Error when i put trendline in scatter plot in plotly

Hi, im working on Diamonds database, so im trying to create a trendline using scatter plot

So this code is working absolutely fine
fig = px.scatter(df,x=‘carat’,y=‘price’,color = ‘cut’)

When i put trendline
fig = px.scatter(df,x=‘carat’,y=‘price’,color = ‘cut’, trendline=‘ols’)

Can anybody help me. I will be really thankful

Hi @sobia

Welcome to the community!

It seems that using the Trend line in Plotly requires that the ‘statsmodels’ package be installed to work.

Simply download the package to your current environment using pip install statsmodels or conda install anaconda::statsmodels if you’re using Anaconda and rerun your code.

2 Likes

Code is working absalutle fine.
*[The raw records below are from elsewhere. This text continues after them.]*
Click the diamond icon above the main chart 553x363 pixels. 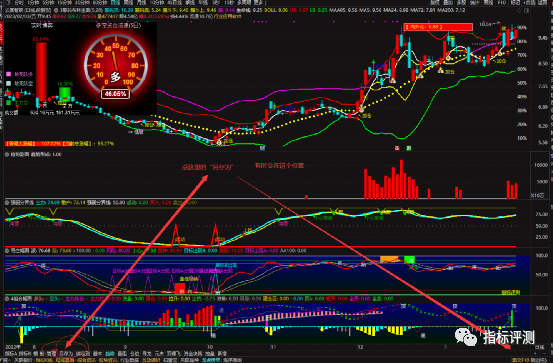click(520, 11)
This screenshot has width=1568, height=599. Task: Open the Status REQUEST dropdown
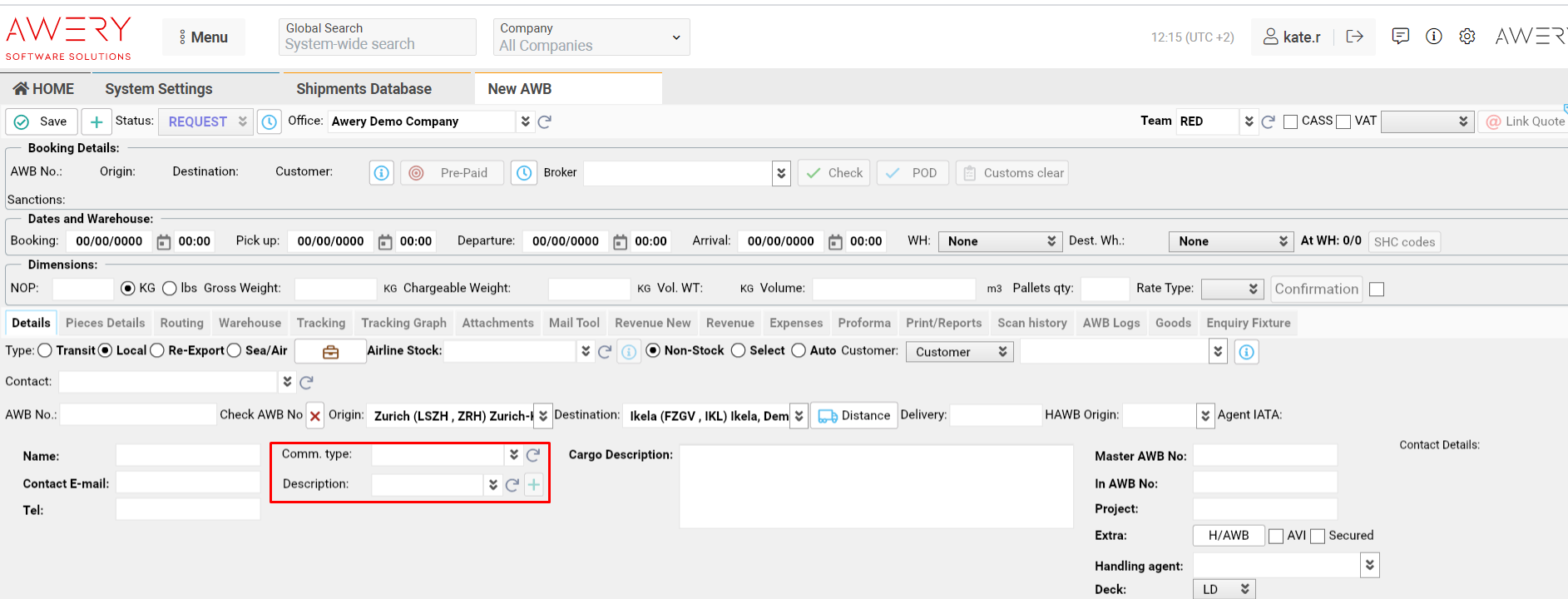(206, 121)

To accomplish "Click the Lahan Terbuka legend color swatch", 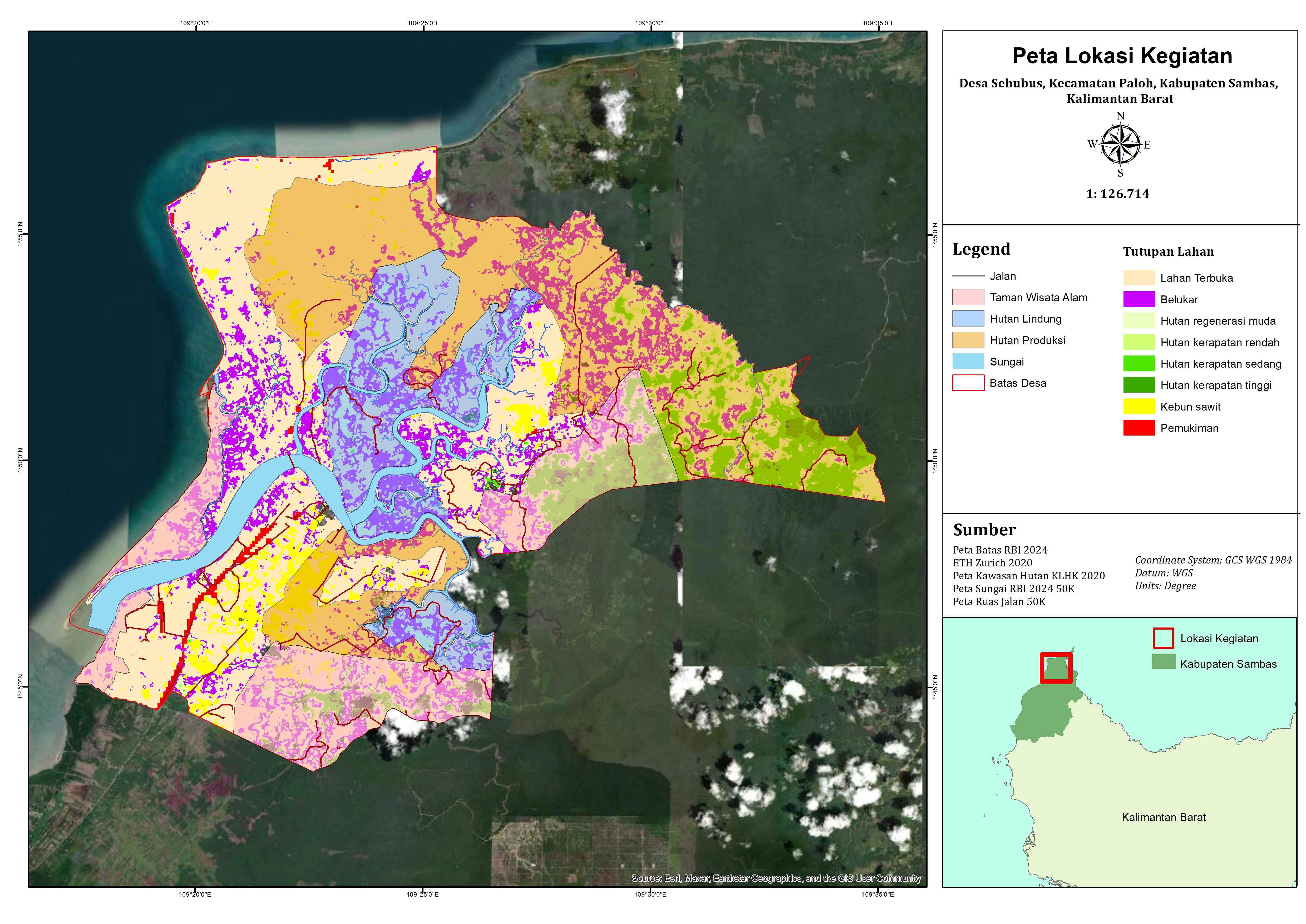I will click(1139, 278).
What is the reason to install this library pip install statsmodels

when you use the ‘trendline’ argument in px.scatter(), Plotly will use this library in the background to compute the trend line, hence it must be available within your environment in order for Plotly to make a call to the library.

This is the approach I use for trendlines or best fit:

  1. Calculate y-intercept and slope using scipy.stats.lingress
  2. get the minimum and maximum x-coordinate values from your data
  3. calculate the y-values associated with min and max x
  4. do a 2-point scatter plot with mode = ‘lines’, to connect [xmin, (slopexmin)+y-intercept] and [xmax, (slopexmax)+y-intercept]
    This approach is very simple, hope it helps you.